Boeing Responds to European Commission Statement of Objections to Merger

The Boeing Company, which today received the European Commission's (EC) statement of objections to the planned merger with McDonnell Douglas, said it remained confident that the merger would be completed this summer.

Philip M. Condit, chairman and chief executive officer of The Boeing Company, said that Boeing would "continue to work with the EC to help the Commission better understand the data that underlies the process and the benefits that accrue to customers, suppliers, employees and shareholders." "However," Condit added, "the U.S. Federal Trade Commission should be given the lead in this case, as it so obviously concerns key U.S. interests, not the least of which is in the sovereign area of defense."

"While the merger has raised a number of issues in the European Union," Condit said, "there is one fundamental antitrust issue: does the combination of Boeing with McDonnell Douglas' commercial airplane unit have a restrictive effect on competition?"

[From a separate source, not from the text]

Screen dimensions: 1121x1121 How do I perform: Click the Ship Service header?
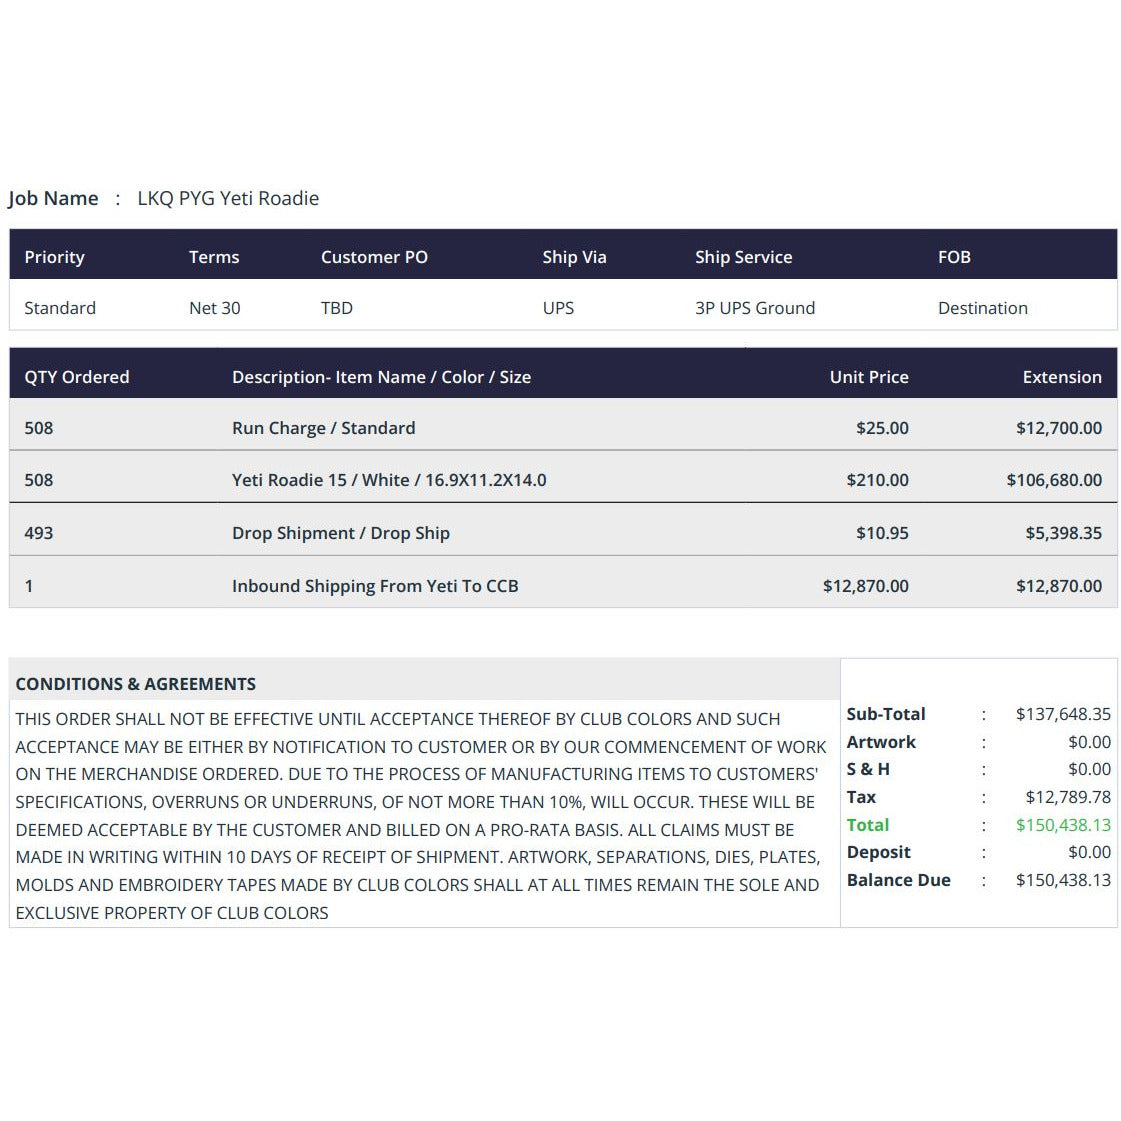click(x=744, y=257)
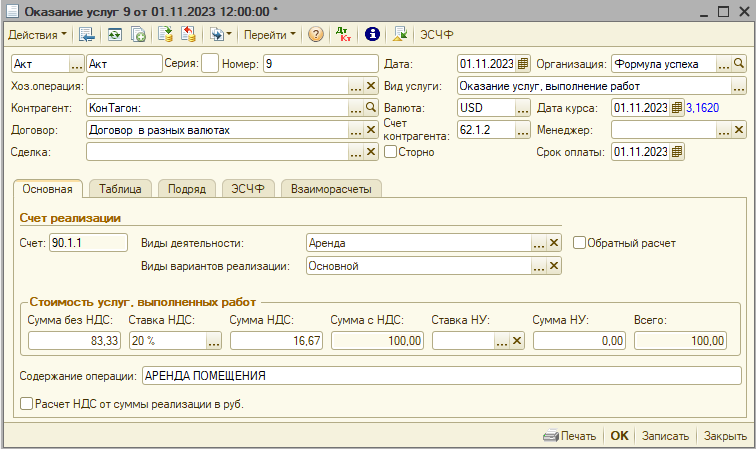Image resolution: width=756 pixels, height=449 pixels.
Task: Click magnifier icon next to Контрагент
Action: (370, 108)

Condit said that the answer to that question is a "resounding no" because the issue has already been determined by the marketplace. In 1996, the market share for McDonnell Douglas commercial airplanes had fallen to only four percent of new sales. "The fact is," Condit said, "McDonnell Douglas' market share has continued to decline in recent years and Airbus has become a stronger competitor."

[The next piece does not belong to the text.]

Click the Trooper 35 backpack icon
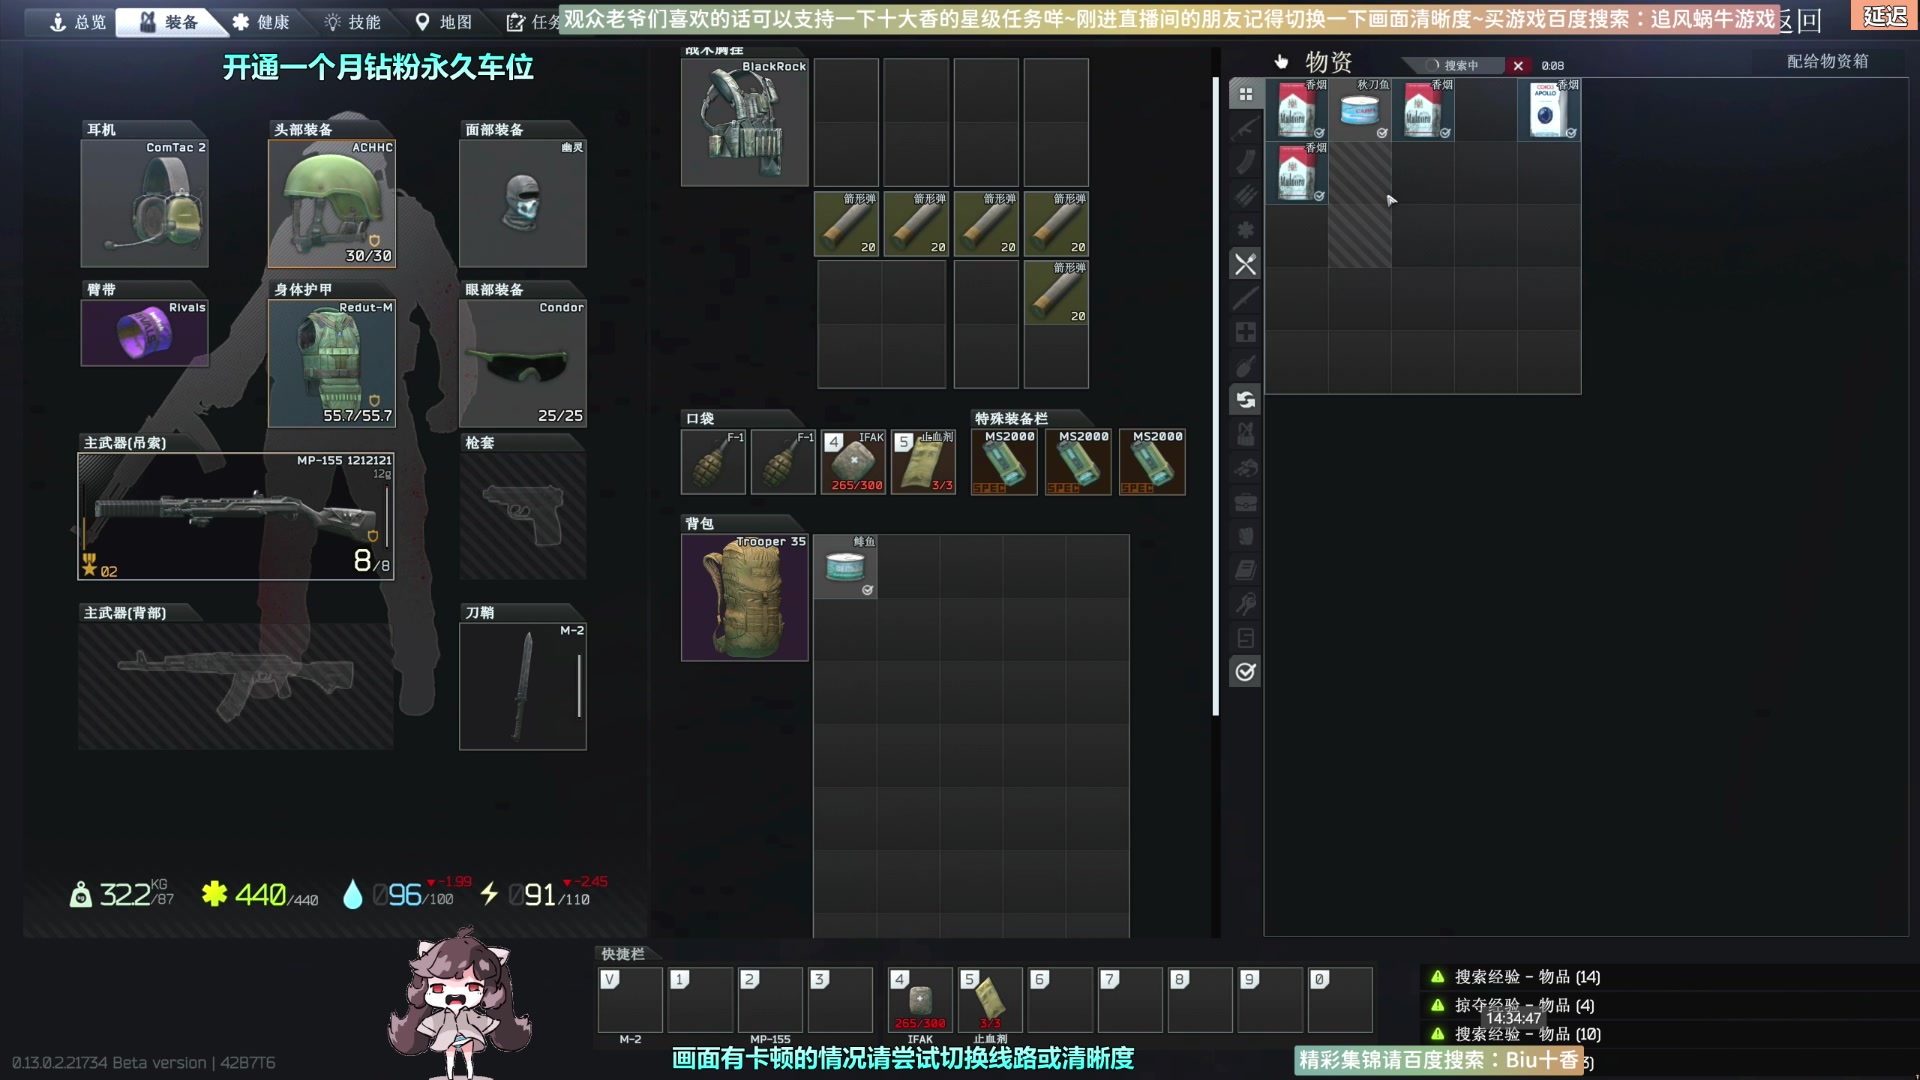The image size is (1920, 1080). tap(745, 598)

"There continues to be debate about 'spill-over' to commercial airplane programs," Condit said. "This issue was dealt with in the1992 bilateral trade agreement," he noted. " We continue to comply with the bilateral. Since 1993, when we have submitted reports to the U.S. government on this issue, there have been no instances of benefits accruing to U.S. commercial airplane programs from currently funded U.S. Department of Defense or National Aeronautics and Space Administration (NASA) contracts."

On the issue of so-called "exclusive" contracts, Condit emphasized that the recent decisions by American Airlines and Delta Air Lines are not related in any way to the planned merger, and, in the case of American Airlines, the exclusive agreement was made public prior to the merger announcement. Condit also emphasized that in the case of both American and Delta, the airlines approached Boeing for the exclusive arrangements following an aggressive sales campaign between Boeing and Airbus.

"These agreements were initiated by American and Delta because airlines are recognizing the value of standardizing their fleets with a smaller number of models, then are using the leverage of their buying power to get the best possible deal," said Condit.